Content starts

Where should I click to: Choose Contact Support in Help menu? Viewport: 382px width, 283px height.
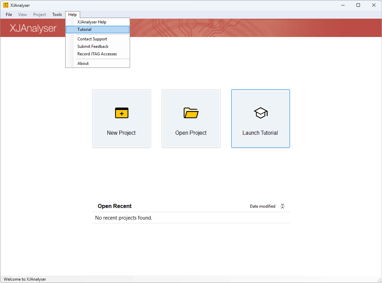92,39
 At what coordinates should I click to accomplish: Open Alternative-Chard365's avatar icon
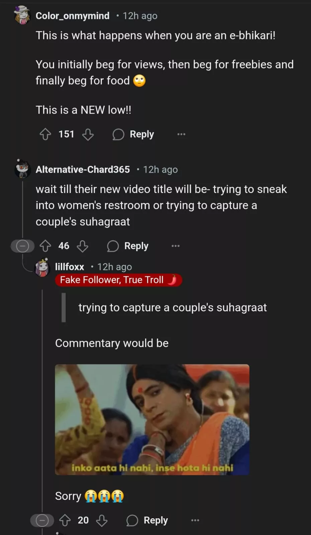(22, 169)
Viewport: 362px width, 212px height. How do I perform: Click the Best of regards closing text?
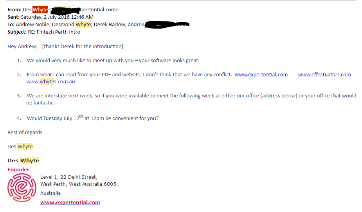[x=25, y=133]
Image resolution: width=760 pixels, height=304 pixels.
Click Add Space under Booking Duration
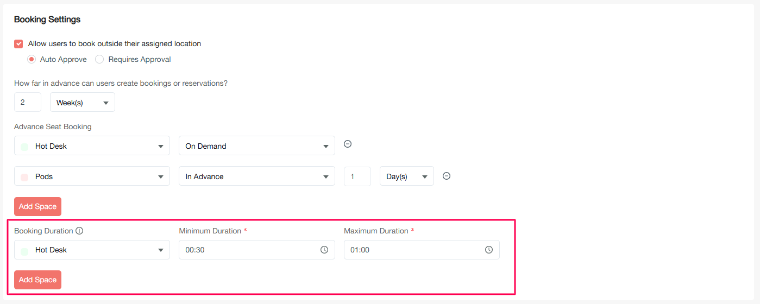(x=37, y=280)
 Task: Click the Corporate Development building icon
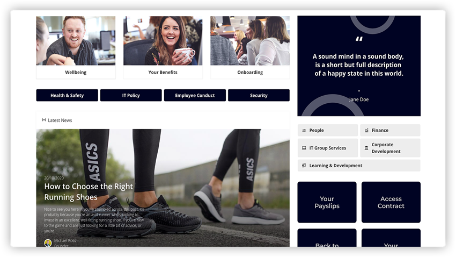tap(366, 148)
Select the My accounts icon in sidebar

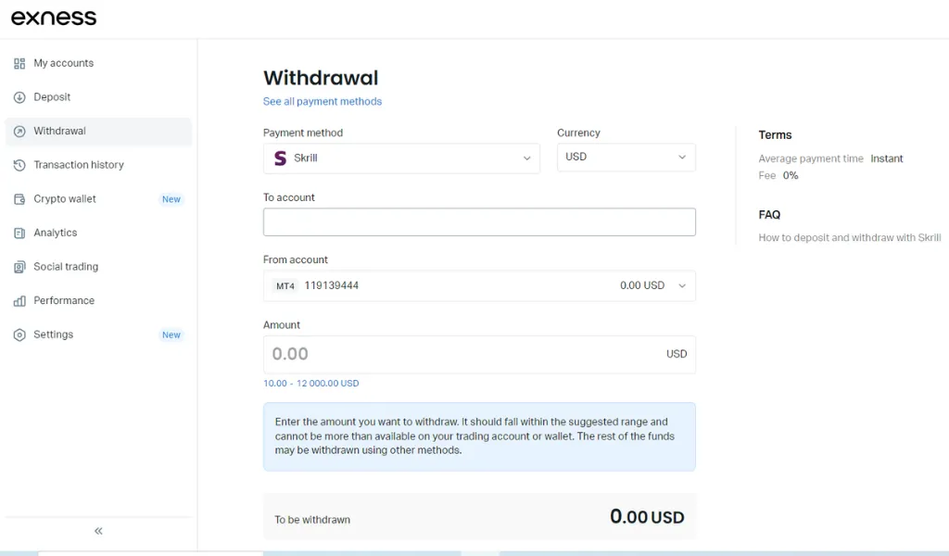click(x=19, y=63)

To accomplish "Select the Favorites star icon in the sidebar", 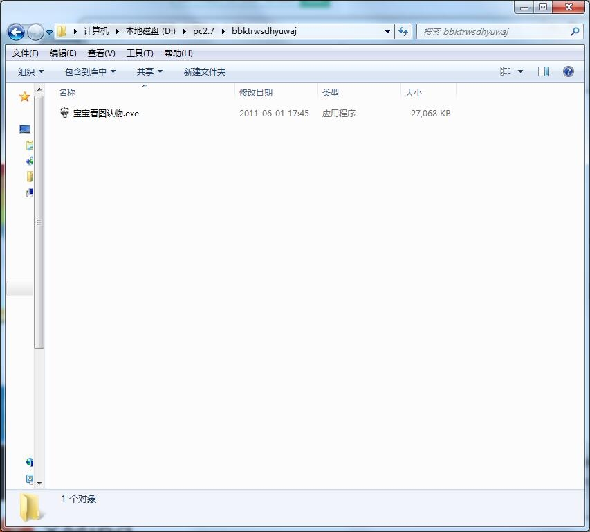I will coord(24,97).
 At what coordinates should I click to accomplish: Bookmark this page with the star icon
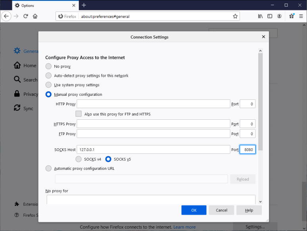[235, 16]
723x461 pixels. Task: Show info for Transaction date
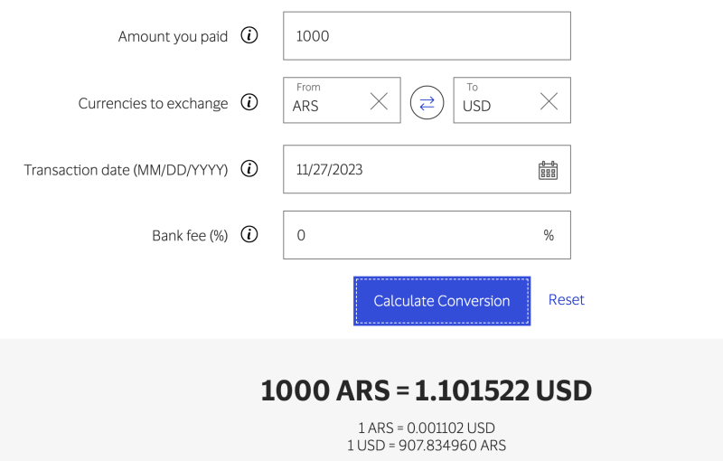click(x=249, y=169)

Content ends

- _Work instruction_:
From the line containing "723x461 pixels. Task: Show" to the end of the listing, restate each line word for word and nothing more; the pictures stay out.

- _The answer_:
723x461 pixels. Task: Show info for Transaction date
click(x=249, y=169)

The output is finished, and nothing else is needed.